Given task.
Rewrite the rows below with every "GUI agent" swapped for "desktop assistant", changing nothing else.
※ ※ ※
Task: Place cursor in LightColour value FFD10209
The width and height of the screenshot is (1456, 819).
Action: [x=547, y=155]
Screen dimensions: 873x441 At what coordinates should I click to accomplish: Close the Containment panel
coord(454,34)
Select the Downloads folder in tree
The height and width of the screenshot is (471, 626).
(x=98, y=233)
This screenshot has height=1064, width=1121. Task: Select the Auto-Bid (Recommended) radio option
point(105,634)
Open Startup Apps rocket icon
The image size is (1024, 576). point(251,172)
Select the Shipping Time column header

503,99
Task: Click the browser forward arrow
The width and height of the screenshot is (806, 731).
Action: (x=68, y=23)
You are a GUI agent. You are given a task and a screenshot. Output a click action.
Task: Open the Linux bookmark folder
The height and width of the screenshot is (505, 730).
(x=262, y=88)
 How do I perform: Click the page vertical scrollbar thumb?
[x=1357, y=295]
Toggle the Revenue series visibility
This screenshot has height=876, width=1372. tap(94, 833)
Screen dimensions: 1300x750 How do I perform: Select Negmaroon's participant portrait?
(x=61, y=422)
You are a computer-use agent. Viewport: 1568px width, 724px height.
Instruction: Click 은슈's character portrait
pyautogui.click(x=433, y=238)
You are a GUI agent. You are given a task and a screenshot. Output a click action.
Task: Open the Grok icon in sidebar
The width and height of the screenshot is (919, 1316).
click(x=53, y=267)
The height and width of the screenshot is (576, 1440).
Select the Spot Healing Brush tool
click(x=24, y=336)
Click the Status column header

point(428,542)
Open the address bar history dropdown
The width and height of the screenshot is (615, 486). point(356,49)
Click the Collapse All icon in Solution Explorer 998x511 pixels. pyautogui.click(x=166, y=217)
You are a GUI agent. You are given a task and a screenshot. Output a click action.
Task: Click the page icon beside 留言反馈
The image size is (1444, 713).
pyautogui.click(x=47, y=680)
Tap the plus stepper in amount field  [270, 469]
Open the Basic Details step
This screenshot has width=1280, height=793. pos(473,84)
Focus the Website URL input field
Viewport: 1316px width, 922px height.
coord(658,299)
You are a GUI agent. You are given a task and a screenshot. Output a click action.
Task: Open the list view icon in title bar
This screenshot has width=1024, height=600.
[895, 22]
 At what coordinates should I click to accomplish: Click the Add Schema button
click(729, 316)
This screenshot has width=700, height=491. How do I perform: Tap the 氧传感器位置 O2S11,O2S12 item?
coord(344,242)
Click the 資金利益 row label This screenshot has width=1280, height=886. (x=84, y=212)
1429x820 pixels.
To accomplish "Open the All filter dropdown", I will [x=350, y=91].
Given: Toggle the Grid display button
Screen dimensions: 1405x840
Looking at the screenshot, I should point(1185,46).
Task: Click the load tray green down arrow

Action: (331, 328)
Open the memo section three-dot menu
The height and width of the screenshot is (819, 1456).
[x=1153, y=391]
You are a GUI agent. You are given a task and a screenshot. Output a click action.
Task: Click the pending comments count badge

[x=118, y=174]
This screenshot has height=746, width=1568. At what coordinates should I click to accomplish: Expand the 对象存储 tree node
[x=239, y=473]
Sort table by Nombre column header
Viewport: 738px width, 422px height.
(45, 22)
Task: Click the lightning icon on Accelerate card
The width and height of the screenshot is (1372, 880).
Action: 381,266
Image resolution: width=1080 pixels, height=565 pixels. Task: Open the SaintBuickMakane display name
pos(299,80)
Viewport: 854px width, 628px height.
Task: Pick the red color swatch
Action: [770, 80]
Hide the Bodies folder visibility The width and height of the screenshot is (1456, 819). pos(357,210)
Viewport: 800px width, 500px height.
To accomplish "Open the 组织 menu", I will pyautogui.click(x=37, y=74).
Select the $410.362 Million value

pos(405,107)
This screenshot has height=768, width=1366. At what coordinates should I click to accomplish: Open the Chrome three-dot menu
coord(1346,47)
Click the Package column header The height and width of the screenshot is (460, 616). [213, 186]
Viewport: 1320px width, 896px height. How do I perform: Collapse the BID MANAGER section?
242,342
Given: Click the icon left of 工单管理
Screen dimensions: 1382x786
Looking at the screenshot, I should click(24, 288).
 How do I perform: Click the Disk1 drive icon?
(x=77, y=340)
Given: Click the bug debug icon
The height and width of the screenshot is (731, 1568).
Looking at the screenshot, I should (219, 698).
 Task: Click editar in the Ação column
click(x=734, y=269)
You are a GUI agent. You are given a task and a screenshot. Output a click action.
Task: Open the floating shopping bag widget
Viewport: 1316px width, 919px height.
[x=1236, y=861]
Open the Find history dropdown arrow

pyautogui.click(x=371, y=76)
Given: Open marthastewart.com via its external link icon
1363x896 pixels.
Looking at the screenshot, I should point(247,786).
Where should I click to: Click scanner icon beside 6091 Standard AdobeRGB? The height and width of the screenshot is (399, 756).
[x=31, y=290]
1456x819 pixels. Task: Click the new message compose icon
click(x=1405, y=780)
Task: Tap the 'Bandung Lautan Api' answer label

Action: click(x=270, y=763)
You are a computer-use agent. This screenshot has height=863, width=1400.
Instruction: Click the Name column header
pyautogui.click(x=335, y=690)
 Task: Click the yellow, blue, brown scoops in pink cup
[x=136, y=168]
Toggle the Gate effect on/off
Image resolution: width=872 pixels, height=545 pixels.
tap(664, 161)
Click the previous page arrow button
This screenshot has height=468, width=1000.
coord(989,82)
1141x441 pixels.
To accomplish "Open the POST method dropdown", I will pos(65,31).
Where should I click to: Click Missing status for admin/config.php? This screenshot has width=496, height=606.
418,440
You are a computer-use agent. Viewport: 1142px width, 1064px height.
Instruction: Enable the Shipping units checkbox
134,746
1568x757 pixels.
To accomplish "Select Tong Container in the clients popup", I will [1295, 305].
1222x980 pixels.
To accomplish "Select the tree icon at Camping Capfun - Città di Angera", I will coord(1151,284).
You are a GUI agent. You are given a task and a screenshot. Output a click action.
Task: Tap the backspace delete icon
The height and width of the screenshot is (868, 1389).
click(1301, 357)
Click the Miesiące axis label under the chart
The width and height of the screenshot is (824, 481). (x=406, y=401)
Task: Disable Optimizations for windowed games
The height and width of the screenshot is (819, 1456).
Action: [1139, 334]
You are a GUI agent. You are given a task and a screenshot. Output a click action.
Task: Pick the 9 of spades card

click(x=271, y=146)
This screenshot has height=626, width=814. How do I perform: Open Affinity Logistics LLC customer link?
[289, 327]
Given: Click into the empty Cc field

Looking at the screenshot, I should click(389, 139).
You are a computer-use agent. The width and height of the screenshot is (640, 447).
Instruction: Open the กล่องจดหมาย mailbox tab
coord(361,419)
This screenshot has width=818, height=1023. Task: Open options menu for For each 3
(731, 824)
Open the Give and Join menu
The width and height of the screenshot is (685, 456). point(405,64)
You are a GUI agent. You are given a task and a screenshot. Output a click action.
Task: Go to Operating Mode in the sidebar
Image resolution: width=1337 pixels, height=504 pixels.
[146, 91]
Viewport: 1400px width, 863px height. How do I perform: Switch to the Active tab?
※ ※ ※
Result.
Task: Place cursor in LightColour value FFD10209
The width and height of the screenshot is (1456, 819).
Action: [x=547, y=155]
Screen dimensions: 873x441 At what coordinates should I click to accomplish: Close the Containment panel
coord(454,34)
Select the Downloads folder in tree
The height and width of the screenshot is (471, 626).
(x=98, y=233)
This screenshot has height=1064, width=1121. Task: Select the Auto-Bid (Recommended) radio option
point(105,634)
Open Startup Apps rocket icon
The image size is (1024, 576). point(251,172)
Select the Shipping Time column header

503,99
Task: Click the browser forward arrow
The width and height of the screenshot is (806, 731).
Action: (x=68, y=23)
You are a desktop assistant. You are given a task and a screenshot. Output a click action.
Task: Open the Linux bookmark folder
The height and width of the screenshot is (505, 730).
(x=262, y=88)
 How do I perform: Click the page vertical scrollbar thumb?
[x=1357, y=295]
Toggle the Revenue series visibility
This screenshot has height=876, width=1372. tap(94, 833)
Screen dimensions: 1300x750 How do I perform: Select Negmaroon's participant portrait?
(x=61, y=422)
You are a computer-use agent. Viewport: 1568px width, 724px height.
Instruction: Click 은슈's character portrait
pyautogui.click(x=433, y=238)
You are a desktop assistant. You are given a task and a screenshot. Output a click action.
Task: Open the Grok icon in sidebar
The width and height of the screenshot is (919, 1316).
click(x=53, y=267)
The height and width of the screenshot is (576, 1440).
Select the Spot Healing Brush tool
click(x=24, y=336)
Click the Status column header

point(428,542)
Open the address bar history dropdown
The width and height of the screenshot is (615, 486). point(356,49)
Click the Collapse All icon in Solution Explorer 998x511 pixels. pyautogui.click(x=166, y=217)
You are a desktop assistant. You are given a task and a screenshot. Output a click action.
Task: Click the page icon beside 留言反馈
The image size is (1444, 713).
pyautogui.click(x=47, y=680)
Tap the plus stepper in amount field  [270, 469]
Open the Basic Details step
This screenshot has width=1280, height=793. pos(473,84)
Focus the Website URL input field
Viewport: 1316px width, 922px height.
coord(658,299)
You are a desktop assistant. You are given a task and a screenshot. Output a click action.
Task: Open the list view icon in title bar
This screenshot has width=1024, height=600.
[895, 22]
 At what coordinates should I click to accomplish: Click the Add Schema button
click(729, 316)
This screenshot has width=700, height=491. How do I perform: Tap the 氧传感器位置 O2S11,O2S12 item?
coord(344,242)
Click the 資金利益 row label This screenshot has width=1280, height=886. (x=84, y=212)
1429x820 pixels.
To accomplish "Open the All filter dropdown", I will [x=350, y=91].
Given: Toggle the Grid display button
Screen dimensions: 1405x840
Looking at the screenshot, I should point(1185,46).
Task: Click the load tray green down arrow

Action: (331, 328)
Open the memo section three-dot menu
The height and width of the screenshot is (819, 1456).
[x=1153, y=391]
You are a desktop assistant. You are given a task and a screenshot. Output a click action.
Task: Click the pending comments count badge

[x=118, y=174]
This screenshot has height=746, width=1568. At what coordinates should I click to accomplish: Expand the 对象存储 tree node
[x=239, y=473]
Sort table by Nombre column header
Viewport: 738px width, 422px height.
(45, 22)
Task: Click the lightning icon on Accelerate card
The width and height of the screenshot is (1372, 880).
Action: 381,266
Image resolution: width=1080 pixels, height=565 pixels. Task: Open the SaintBuickMakane display name
pos(299,80)
Viewport: 854px width, 628px height.
Task: Pick the red color swatch
Action: [770, 80]
Hide the Bodies folder visibility The width and height of the screenshot is (1456, 819). pos(357,210)
Viewport: 800px width, 500px height.
To accomplish "Open the 组织 menu", I will pyautogui.click(x=37, y=74).
Select the $410.362 Million value

pos(405,107)
This screenshot has height=768, width=1366. At what coordinates should I click to accomplish: Open the Chrome three-dot menu
coord(1346,47)
Click the Package column header The height and width of the screenshot is (460, 616). [213, 186]
Viewport: 1320px width, 896px height. How do I perform: Collapse the BID MANAGER section?
242,342
Given: Click the icon left of 工单管理
Screen dimensions: 1382x786
Looking at the screenshot, I should click(24, 288).
 How do I perform: Click the Disk1 drive icon?
(x=77, y=340)
Given: Click the bug debug icon
The height and width of the screenshot is (731, 1568).
Looking at the screenshot, I should (219, 698).
 Task: Click editar in the Ação column
click(x=734, y=269)
You are a desktop assistant. You are given a task and a screenshot. Output a click action.
Task: Open the floating shopping bag widget
Viewport: 1316px width, 919px height.
[x=1236, y=861]
Open the Find history dropdown arrow

pyautogui.click(x=371, y=76)
Given: Open marthastewart.com via its external link icon
1363x896 pixels.
Looking at the screenshot, I should point(247,786).
Where should I click to: Click scanner icon beside 6091 Standard AdobeRGB? The height and width of the screenshot is (399, 756).
[x=31, y=290]
1456x819 pixels. Task: Click the new message compose icon
click(x=1405, y=780)
Task: Tap the 'Bandung Lautan Api' answer label

Action: click(x=270, y=763)
You are a computer-use agent. This screenshot has height=863, width=1400.
Instruction: Click the Name column header
pyautogui.click(x=335, y=690)
 Task: Click the yellow, blue, brown scoops in pink cup
[x=136, y=168]
Toggle the Gate effect on/off
Image resolution: width=872 pixels, height=545 pixels.
tap(664, 161)
Click the previous page arrow button
This screenshot has height=468, width=1000.
coord(989,82)
1141x441 pixels.
To accomplish "Open the POST method dropdown", I will pos(65,31).
Where should I click to: Click Missing status for admin/config.php? This screenshot has width=496, height=606.
418,440
You are a computer-use agent. Viewport: 1142px width, 1064px height.
Instruction: Enable the Shipping units checkbox
134,746
1568x757 pixels.
To accomplish "Select Tong Container in the clients popup", I will [1295, 305].
1222x980 pixels.
To accomplish "Select the tree icon at Camping Capfun - Città di Angera", I will coord(1151,284).
You are a desktop assistant. You are given a task and a screenshot. Output a click action.
Task: Tap the backspace delete icon
The height and width of the screenshot is (868, 1389).
click(1301, 357)
Click the Miesiące axis label under the chart
The width and height of the screenshot is (824, 481). (x=406, y=401)
Task: Disable Optimizations for windowed games
The height and width of the screenshot is (819, 1456).
Action: [1139, 334]
You are a desktop assistant. You are given a task and a screenshot. Output a click action.
Task: Pick the 9 of spades card

click(x=271, y=146)
This screenshot has height=626, width=814. How do I perform: Open Affinity Logistics LLC customer link?
[289, 327]
Given: Click into the empty Cc field

Looking at the screenshot, I should click(389, 139).
You are a computer-use agent. The width and height of the screenshot is (640, 447).
Instruction: Open the กล่องจดหมาย mailbox tab
coord(361,419)
This screenshot has width=818, height=1023. Task: Open options menu for For each 3
(731, 824)
Open the Give and Join menu
The width and height of the screenshot is (685, 456). point(405,64)
You are a desktop assistant. You are given a task and a screenshot. Output a click action.
Task: Go to Operating Mode in the sidebar
Image resolution: width=1337 pixels, height=504 pixels.
[146, 91]
Viewport: 1400px width, 863px height. How do I perform: Switch to the Active tab?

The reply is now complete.